On 4/3/19 1:20 PM, Matt Riedemann wrote:
On 3/28/2019 7:42 PM, Mohammed Naser wrote:
Looks like some progress has been made but we're pretty confident that this is more and more an Oslo.service bug:
Matt & Dan have both left ideas around this with possible solutions on how to make a change like this back portable..
Another update on this, but I was trying to recreate the original reported issue in the nova bug:
https://bugs.launchpad.net/nova/+bug/1715374
And I didn't even get to the point of the libvirt driver waiting for the network-vif-plugged event because privsep blows up much earlier during server create after SIGHUP'ing the service. Details start at comment 34 in that bug, but the tl;dr is the privsep-helper child processes are gone after the SIGHUP so anything that relies on privsep (which is anything using root in the libvirt driver and os-vif utils code now I think) won't work until you restart the service.
I don't yet know if this is a regression in Stein but I'm going to create a stable/rocky devstack and try to find out.

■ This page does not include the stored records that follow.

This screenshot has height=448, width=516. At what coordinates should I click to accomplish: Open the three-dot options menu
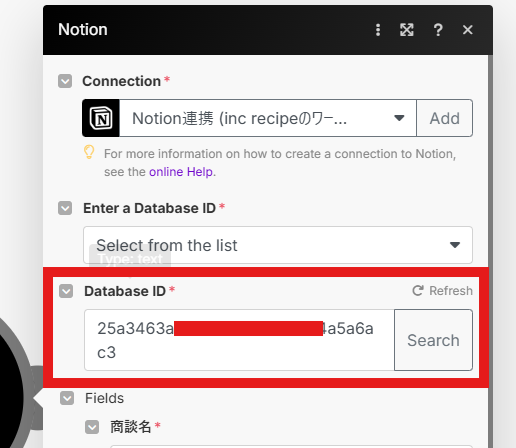tap(378, 30)
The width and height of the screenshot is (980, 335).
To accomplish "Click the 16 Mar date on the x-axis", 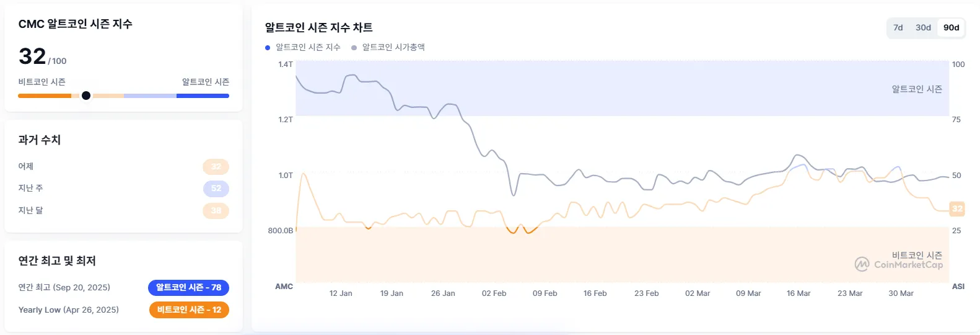I will pos(798,293).
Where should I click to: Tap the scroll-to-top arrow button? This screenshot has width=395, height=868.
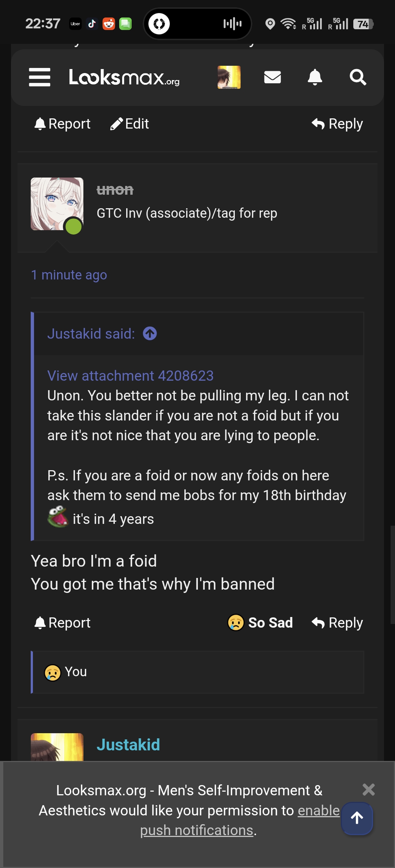(357, 818)
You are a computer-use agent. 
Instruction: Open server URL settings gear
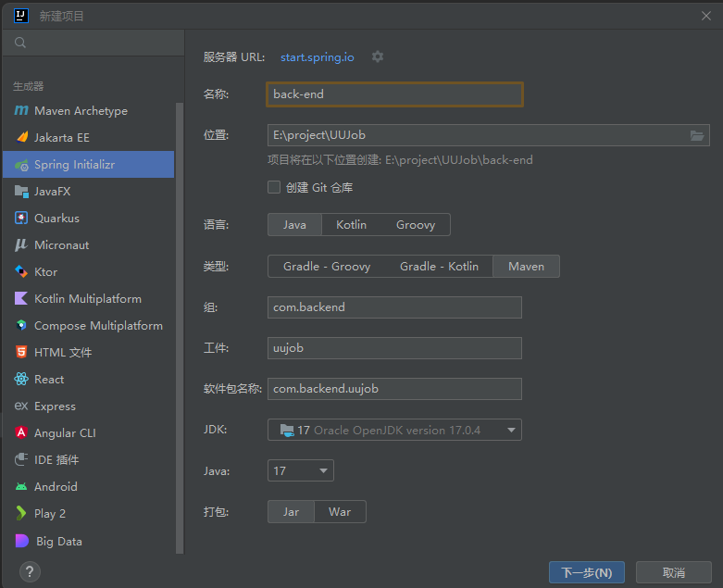coord(378,57)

With that oslo.service patch [1] in place, I recreated Matt's result as described above. Then I hacked on oslo.privsep a bit [2] and was able to resolve the issue (create instances smoothly after SIGHUPping n-cpu.service). That fix is going to need UT, but also more thread- and socket- and security-savvy eyeballs to make sure it has legs. But hopefully we can finally put this one to bed. efried [1] https://review.opendev.org/#/c/641907/ [2] https://review.opendev.org/#/c/678323/